#### Work task
Every entry is to be written out word for word.

-------- Record set --------

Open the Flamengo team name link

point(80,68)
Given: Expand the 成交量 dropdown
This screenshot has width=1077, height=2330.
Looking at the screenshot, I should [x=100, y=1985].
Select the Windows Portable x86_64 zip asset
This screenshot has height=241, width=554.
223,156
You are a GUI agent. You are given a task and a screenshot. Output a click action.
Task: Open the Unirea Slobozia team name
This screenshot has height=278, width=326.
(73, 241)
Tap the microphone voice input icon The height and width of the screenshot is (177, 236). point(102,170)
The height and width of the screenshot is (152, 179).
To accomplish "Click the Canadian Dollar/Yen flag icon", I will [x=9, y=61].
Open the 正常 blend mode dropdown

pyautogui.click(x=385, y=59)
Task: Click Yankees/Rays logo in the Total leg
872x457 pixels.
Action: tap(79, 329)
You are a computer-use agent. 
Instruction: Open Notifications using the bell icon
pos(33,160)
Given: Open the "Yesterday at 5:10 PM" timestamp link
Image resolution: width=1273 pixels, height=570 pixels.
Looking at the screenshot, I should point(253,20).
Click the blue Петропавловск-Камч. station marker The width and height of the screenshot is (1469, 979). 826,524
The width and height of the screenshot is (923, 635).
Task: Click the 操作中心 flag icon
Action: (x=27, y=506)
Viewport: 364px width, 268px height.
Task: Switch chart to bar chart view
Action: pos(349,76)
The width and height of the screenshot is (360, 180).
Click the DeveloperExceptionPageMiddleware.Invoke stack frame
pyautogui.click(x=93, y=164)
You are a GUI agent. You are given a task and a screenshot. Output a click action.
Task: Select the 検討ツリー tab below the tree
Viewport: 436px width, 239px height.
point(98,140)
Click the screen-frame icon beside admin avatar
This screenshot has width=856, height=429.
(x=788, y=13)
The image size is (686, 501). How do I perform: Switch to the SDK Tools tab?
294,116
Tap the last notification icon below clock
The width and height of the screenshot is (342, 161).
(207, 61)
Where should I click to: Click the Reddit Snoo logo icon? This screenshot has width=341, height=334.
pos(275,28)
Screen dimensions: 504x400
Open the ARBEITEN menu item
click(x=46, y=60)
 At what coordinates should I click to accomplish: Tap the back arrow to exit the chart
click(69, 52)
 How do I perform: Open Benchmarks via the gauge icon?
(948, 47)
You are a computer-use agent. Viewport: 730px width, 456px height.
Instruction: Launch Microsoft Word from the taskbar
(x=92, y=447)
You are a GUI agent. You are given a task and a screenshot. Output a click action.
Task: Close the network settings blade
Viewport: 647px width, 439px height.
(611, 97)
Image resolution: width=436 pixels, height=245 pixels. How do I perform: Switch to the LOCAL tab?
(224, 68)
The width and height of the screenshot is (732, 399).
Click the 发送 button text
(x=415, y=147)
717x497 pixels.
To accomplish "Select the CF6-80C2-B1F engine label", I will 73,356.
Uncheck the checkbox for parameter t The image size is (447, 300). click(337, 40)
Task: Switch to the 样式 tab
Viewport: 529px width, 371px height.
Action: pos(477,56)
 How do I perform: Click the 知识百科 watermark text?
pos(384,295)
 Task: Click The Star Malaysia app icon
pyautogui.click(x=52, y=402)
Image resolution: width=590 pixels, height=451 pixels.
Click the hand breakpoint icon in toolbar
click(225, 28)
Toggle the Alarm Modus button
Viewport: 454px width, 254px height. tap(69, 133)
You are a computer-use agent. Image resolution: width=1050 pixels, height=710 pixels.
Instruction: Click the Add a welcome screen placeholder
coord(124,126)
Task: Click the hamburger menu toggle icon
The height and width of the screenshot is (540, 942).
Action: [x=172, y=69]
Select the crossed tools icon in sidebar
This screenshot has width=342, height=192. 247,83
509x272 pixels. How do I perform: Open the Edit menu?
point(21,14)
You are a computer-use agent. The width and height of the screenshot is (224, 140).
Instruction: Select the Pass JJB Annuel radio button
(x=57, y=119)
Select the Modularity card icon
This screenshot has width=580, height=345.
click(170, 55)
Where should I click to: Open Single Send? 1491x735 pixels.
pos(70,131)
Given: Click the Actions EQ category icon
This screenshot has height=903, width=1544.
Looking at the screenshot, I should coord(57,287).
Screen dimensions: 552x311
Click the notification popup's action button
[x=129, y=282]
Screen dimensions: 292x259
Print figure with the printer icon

--------

#### Output below
Open the Flamengo team name link

point(80,68)
Given: Expand the 成交量 dropdown
This screenshot has width=1077, height=2330.
Looking at the screenshot, I should [x=100, y=1985].
Select the Windows Portable x86_64 zip asset
This screenshot has height=241, width=554.
223,156
You are a GUI agent. You are given a task and a screenshot. Output a click action.
Task: Open the Unirea Slobozia team name
This screenshot has height=278, width=326.
(73, 241)
Tap the microphone voice input icon The height and width of the screenshot is (177, 236). point(102,170)
The height and width of the screenshot is (152, 179).
To accomplish "Click the Canadian Dollar/Yen flag icon", I will [x=9, y=61].
Open the 正常 blend mode dropdown

pyautogui.click(x=385, y=59)
Task: Click Yankees/Rays logo in the Total leg
872x457 pixels.
Action: tap(79, 329)
You are a computer-use agent. 
Instruction: Open Notifications using the bell icon
pos(33,160)
Given: Open the "Yesterday at 5:10 PM" timestamp link
Image resolution: width=1273 pixels, height=570 pixels.
Looking at the screenshot, I should point(253,20).
Click the blue Петропавловск-Камч. station marker The width and height of the screenshot is (1469, 979). 826,524
The width and height of the screenshot is (923, 635).
Task: Click the 操作中心 flag icon
Action: (x=27, y=506)
Viewport: 364px width, 268px height.
Task: Switch chart to bar chart view
Action: pos(349,76)
The width and height of the screenshot is (360, 180).
Click the DeveloperExceptionPageMiddleware.Invoke stack frame
pyautogui.click(x=93, y=164)
You are a GUI agent. You are given a task and a screenshot. Output a click action.
Task: Select the 検討ツリー tab below the tree
Viewport: 436px width, 239px height.
point(98,140)
Click the screen-frame icon beside admin avatar
This screenshot has width=856, height=429.
(x=788, y=13)
The image size is (686, 501). How do I perform: Switch to the SDK Tools tab?
294,116
Tap the last notification icon below clock
The width and height of the screenshot is (342, 161).
(207, 61)
Where should I click to: Click the Reddit Snoo logo icon? This screenshot has width=341, height=334.
pos(275,28)
Screen dimensions: 504x400
Open the ARBEITEN menu item
click(x=46, y=60)
 At what coordinates should I click to accomplish: Tap the back arrow to exit the chart
click(69, 52)
 How do I perform: Open Benchmarks via the gauge icon?
(948, 47)
You are a computer-use agent. Viewport: 730px width, 456px height.
Instruction: Launch Microsoft Word from the taskbar
(x=92, y=447)
You are a GUI agent. You are given a task and a screenshot. Output a click action.
Task: Close the network settings blade
Viewport: 647px width, 439px height.
(611, 97)
Image resolution: width=436 pixels, height=245 pixels. How do I perform: Switch to the LOCAL tab?
(224, 68)
The width and height of the screenshot is (732, 399).
Click the 发送 button text
(x=415, y=147)
717x497 pixels.
To accomplish "Select the CF6-80C2-B1F engine label", I will 73,356.
Uncheck the checkbox for parameter t The image size is (447, 300). click(337, 40)
Task: Switch to the 样式 tab
Viewport: 529px width, 371px height.
Action: pos(477,56)
 How do I perform: Click the 知识百科 watermark text?
pos(384,295)
 Task: Click The Star Malaysia app icon
pyautogui.click(x=52, y=402)
Image resolution: width=590 pixels, height=451 pixels.
Click the hand breakpoint icon in toolbar
click(225, 28)
Toggle the Alarm Modus button
Viewport: 454px width, 254px height. tap(69, 133)
You are a computer-use agent. Image resolution: width=1050 pixels, height=710 pixels.
Instruction: Click the Add a welcome screen placeholder
coord(124,126)
Task: Click the hamburger menu toggle icon
The height and width of the screenshot is (540, 942).
Action: [x=172, y=69]
Select the crossed tools icon in sidebar
This screenshot has width=342, height=192. 247,83
509x272 pixels. How do I perform: Open the Edit menu?
point(21,14)
You are a computer-use agent. The width and height of the screenshot is (224, 140).
Instruction: Select the Pass JJB Annuel radio button
(x=57, y=119)
Select the Modularity card icon
This screenshot has width=580, height=345.
click(170, 55)
Where should I click to: Open Single Send? 1491x735 pixels.
pos(70,131)
Given: Click the Actions EQ category icon
This screenshot has height=903, width=1544.
Looking at the screenshot, I should coord(57,287).
Screen dimensions: 552x311
Click the notification popup's action button
[x=129, y=282]
Screen dimensions: 292x259
Print figure with the printer icon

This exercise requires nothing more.